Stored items
-- Opening Marker --
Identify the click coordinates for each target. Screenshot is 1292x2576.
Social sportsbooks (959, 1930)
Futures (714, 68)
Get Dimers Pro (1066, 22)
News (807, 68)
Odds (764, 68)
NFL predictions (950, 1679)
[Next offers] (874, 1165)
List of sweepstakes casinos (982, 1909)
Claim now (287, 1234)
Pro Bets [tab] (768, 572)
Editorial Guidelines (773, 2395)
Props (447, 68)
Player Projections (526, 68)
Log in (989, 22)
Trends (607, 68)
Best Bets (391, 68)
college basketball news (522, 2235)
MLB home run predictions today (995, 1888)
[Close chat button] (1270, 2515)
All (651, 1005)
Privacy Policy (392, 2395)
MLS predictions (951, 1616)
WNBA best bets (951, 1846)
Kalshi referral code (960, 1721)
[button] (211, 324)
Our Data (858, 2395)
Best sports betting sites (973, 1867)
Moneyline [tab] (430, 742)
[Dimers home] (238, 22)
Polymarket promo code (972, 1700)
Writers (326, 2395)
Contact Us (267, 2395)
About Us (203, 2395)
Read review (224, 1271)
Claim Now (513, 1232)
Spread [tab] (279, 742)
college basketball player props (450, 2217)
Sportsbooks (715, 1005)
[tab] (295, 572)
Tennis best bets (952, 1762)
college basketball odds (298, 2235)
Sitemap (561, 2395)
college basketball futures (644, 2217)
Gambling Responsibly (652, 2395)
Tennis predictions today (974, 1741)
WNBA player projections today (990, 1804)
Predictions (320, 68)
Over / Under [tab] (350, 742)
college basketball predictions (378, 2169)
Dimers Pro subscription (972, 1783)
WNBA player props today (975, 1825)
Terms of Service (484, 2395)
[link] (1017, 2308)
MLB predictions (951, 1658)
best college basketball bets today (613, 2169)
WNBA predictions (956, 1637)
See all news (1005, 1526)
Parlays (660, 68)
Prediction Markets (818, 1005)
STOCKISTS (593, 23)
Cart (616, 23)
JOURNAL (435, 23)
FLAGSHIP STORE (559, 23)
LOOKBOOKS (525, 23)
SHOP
-- Closing Marker --
What to do
Working through the entries line by line, count those containing "WNBA" and report only the number.

Answer for this exercise
4